• _Exercise details_
Exactly as shown below, retype every line of the data.

• _Data supplied_

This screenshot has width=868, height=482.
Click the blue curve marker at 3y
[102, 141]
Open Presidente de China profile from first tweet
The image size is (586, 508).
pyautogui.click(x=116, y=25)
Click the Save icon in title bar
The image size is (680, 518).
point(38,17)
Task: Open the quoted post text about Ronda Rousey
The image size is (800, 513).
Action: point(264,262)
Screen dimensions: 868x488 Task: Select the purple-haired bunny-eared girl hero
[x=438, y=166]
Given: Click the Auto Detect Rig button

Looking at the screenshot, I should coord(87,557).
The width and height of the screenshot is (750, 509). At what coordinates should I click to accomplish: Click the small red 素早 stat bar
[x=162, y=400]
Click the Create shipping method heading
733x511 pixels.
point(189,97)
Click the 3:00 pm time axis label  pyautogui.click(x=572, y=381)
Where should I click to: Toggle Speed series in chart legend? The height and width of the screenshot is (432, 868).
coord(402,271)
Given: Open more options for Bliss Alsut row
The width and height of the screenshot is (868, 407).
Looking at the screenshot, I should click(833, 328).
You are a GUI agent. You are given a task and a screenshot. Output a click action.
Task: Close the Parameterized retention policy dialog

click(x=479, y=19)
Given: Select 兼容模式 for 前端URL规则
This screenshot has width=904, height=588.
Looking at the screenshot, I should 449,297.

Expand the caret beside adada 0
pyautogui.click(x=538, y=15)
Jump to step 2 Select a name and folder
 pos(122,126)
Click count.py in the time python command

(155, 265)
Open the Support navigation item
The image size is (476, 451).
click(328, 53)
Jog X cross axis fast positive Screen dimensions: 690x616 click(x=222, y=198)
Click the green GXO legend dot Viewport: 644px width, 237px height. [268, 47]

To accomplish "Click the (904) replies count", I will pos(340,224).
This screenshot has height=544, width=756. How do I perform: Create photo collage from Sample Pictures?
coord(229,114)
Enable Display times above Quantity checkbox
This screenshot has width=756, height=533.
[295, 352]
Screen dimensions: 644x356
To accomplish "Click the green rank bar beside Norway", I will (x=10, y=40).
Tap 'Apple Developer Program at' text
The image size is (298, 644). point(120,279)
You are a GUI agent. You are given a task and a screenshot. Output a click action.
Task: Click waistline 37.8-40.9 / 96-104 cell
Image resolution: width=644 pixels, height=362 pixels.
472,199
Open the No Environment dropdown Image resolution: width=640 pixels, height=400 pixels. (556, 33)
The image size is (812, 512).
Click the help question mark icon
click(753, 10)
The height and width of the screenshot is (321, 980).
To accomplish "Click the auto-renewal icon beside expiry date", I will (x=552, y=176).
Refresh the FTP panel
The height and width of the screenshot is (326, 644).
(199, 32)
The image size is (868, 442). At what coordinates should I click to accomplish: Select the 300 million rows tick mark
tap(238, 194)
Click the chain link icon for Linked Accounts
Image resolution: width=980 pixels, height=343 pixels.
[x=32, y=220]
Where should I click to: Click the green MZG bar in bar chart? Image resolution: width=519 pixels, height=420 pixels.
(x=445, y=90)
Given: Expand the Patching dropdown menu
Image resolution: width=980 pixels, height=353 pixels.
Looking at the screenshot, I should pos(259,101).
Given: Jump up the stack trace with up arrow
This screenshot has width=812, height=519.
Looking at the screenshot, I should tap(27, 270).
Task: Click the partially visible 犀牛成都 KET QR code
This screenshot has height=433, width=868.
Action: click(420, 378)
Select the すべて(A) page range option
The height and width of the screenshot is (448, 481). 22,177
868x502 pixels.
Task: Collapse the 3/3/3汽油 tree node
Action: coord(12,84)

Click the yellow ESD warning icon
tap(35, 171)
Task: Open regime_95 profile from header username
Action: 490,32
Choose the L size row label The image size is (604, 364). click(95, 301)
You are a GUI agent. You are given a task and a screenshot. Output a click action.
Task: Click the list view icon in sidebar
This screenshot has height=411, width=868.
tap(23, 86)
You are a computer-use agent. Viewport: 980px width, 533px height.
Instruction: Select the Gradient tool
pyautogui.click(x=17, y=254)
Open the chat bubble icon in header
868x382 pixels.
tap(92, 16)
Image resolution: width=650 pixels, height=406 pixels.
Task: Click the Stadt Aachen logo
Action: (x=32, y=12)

• _Task response_
This screenshot has width=868, height=482.
Click the blue curve marker at 3y
[102, 141]
Open Presidente de China profile from first tweet
The image size is (586, 508).
pyautogui.click(x=116, y=25)
Click the Save icon in title bar
The image size is (680, 518).
point(38,17)
Task: Open the quoted post text about Ronda Rousey
The image size is (800, 513).
Action: point(264,262)
Screen dimensions: 868x488 Task: Select the purple-haired bunny-eared girl hero
[x=438, y=166]
Given: Click the Auto Detect Rig button

Looking at the screenshot, I should coord(87,557).
The width and height of the screenshot is (750, 509). At what coordinates should I click to accomplish: Click the small red 素早 stat bar
[x=162, y=400]
Click the Create shipping method heading
733x511 pixels.
point(189,97)
Click the 3:00 pm time axis label  pyautogui.click(x=572, y=381)
Where should I click to: Toggle Speed series in chart legend? The height and width of the screenshot is (432, 868).
coord(402,271)
Given: Open more options for Bliss Alsut row
The width and height of the screenshot is (868, 407).
Looking at the screenshot, I should click(833, 328).
You are a GUI agent. You are given a task and a screenshot. Output a click action.
Task: Close the Parameterized retention policy dialog

click(x=479, y=19)
Given: Select 兼容模式 for 前端URL规则
This screenshot has width=904, height=588.
Looking at the screenshot, I should 449,297.

Expand the caret beside adada 0
pyautogui.click(x=538, y=15)
Jump to step 2 Select a name and folder
 pos(122,126)
Click count.py in the time python command

(155, 265)
Open the Support navigation item
The image size is (476, 451).
click(328, 53)
Jog X cross axis fast positive Screen dimensions: 690x616 click(x=222, y=198)
Click the green GXO legend dot Viewport: 644px width, 237px height. [268, 47]

To accomplish "Click the (904) replies count", I will pos(340,224).
This screenshot has height=544, width=756. How do I perform: Create photo collage from Sample Pictures?
coord(229,114)
Enable Display times above Quantity checkbox
This screenshot has width=756, height=533.
[295, 352]
Screen dimensions: 644x356
To accomplish "Click the green rank bar beside Norway", I will (x=10, y=40).
Tap 'Apple Developer Program at' text
The image size is (298, 644). point(120,279)
You are a GUI agent. You are given a task and a screenshot. Output a click action.
Task: Click waistline 37.8-40.9 / 96-104 cell
Image resolution: width=644 pixels, height=362 pixels.
472,199
Open the No Environment dropdown Image resolution: width=640 pixels, height=400 pixels. (556, 33)
The image size is (812, 512).
Click the help question mark icon
click(753, 10)
The height and width of the screenshot is (321, 980).
To accomplish "Click the auto-renewal icon beside expiry date", I will (x=552, y=176).
Refresh the FTP panel
The height and width of the screenshot is (326, 644).
(199, 32)
The image size is (868, 442). At what coordinates should I click to accomplish: Select the 300 million rows tick mark
tap(238, 194)
Click the chain link icon for Linked Accounts
Image resolution: width=980 pixels, height=343 pixels.
[x=32, y=220]
Where should I click to: Click the green MZG bar in bar chart? Image resolution: width=519 pixels, height=420 pixels.
(x=445, y=90)
Given: Expand the Patching dropdown menu
Image resolution: width=980 pixels, height=353 pixels.
Looking at the screenshot, I should pos(259,101).
Given: Jump up the stack trace with up arrow
This screenshot has width=812, height=519.
Looking at the screenshot, I should tap(27, 270).
Task: Click the partially visible 犀牛成都 KET QR code
This screenshot has height=433, width=868.
Action: click(420, 378)
Select the すべて(A) page range option
The height and width of the screenshot is (448, 481). 22,177
868x502 pixels.
Task: Collapse the 3/3/3汽油 tree node
Action: coord(12,84)

Click the yellow ESD warning icon
tap(35, 171)
Task: Open regime_95 profile from header username
Action: 490,32
Choose the L size row label The image size is (604, 364). click(95, 301)
You are a GUI agent. You are given a task and a screenshot. Output a click action.
Task: Click the list view icon in sidebar
This screenshot has height=411, width=868.
tap(23, 86)
You are a computer-use agent. Viewport: 980px width, 533px height.
Instruction: Select the Gradient tool
pyautogui.click(x=17, y=254)
Open the chat bubble icon in header
868x382 pixels.
tap(92, 16)
Image resolution: width=650 pixels, height=406 pixels.
Task: Click the Stadt Aachen logo
Action: (x=32, y=12)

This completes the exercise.